### DATA ENTRIES
----------
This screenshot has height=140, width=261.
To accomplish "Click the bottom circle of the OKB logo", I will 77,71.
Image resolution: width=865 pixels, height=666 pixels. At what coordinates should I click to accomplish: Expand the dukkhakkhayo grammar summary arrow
----------
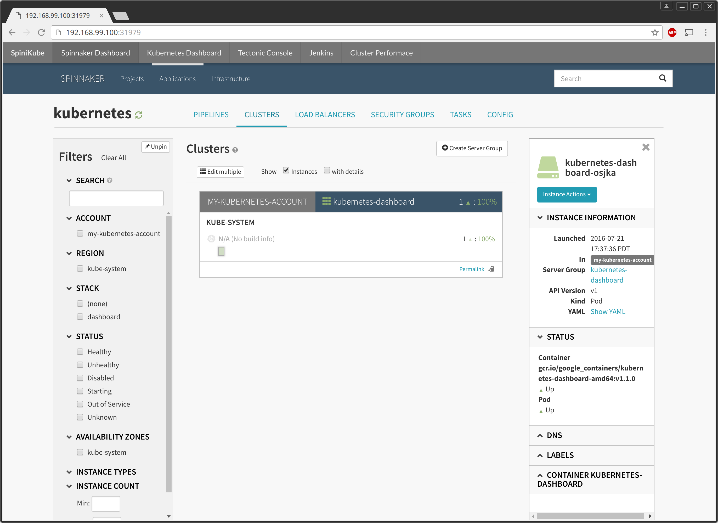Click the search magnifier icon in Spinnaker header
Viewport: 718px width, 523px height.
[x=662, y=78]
----------
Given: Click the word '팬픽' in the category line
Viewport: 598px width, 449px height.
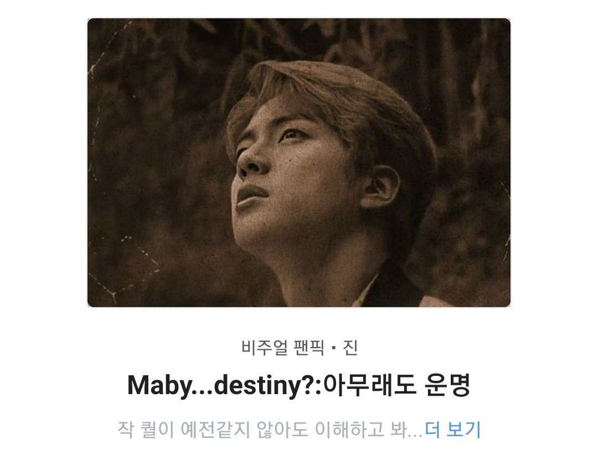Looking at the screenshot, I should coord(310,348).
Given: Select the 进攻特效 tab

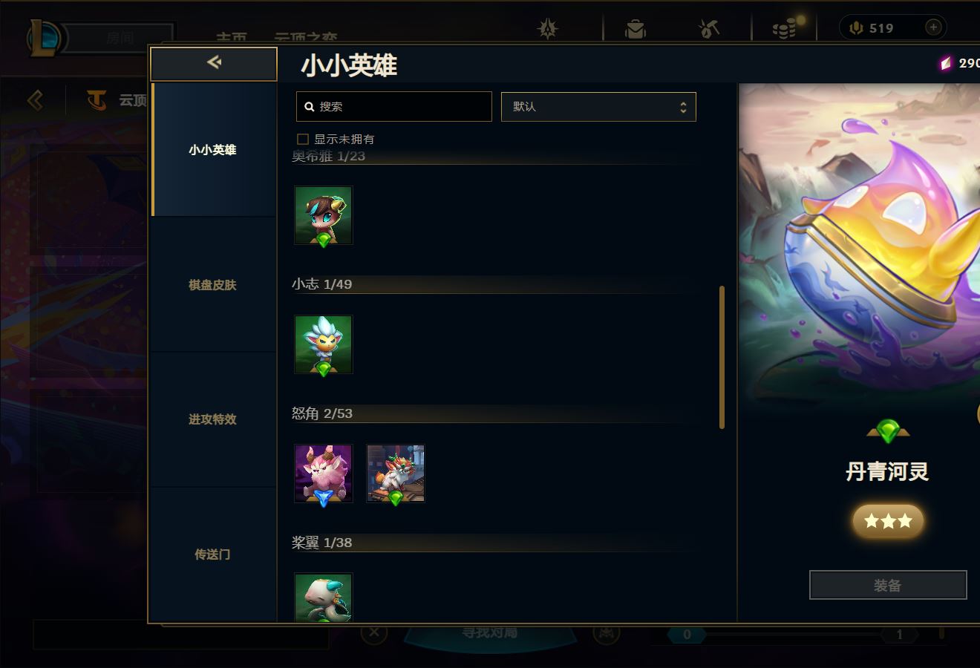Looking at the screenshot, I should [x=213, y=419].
----------
### DESCRIPTION OF THE TASK
Could you repeat the lines from the one containing "Given: Click the" down through the one containing "Looking at the screenshot, I should [x=213, y=419].", replacing "Given" with "Task", changing nothing else, and leaving the pictures out?

### REPLY
Task: Click the word '팬픽' in the category line
Viewport: 598px width, 449px height.
Looking at the screenshot, I should coord(310,348).
Task: Select the 进攻特效 tab

Looking at the screenshot, I should [x=213, y=419].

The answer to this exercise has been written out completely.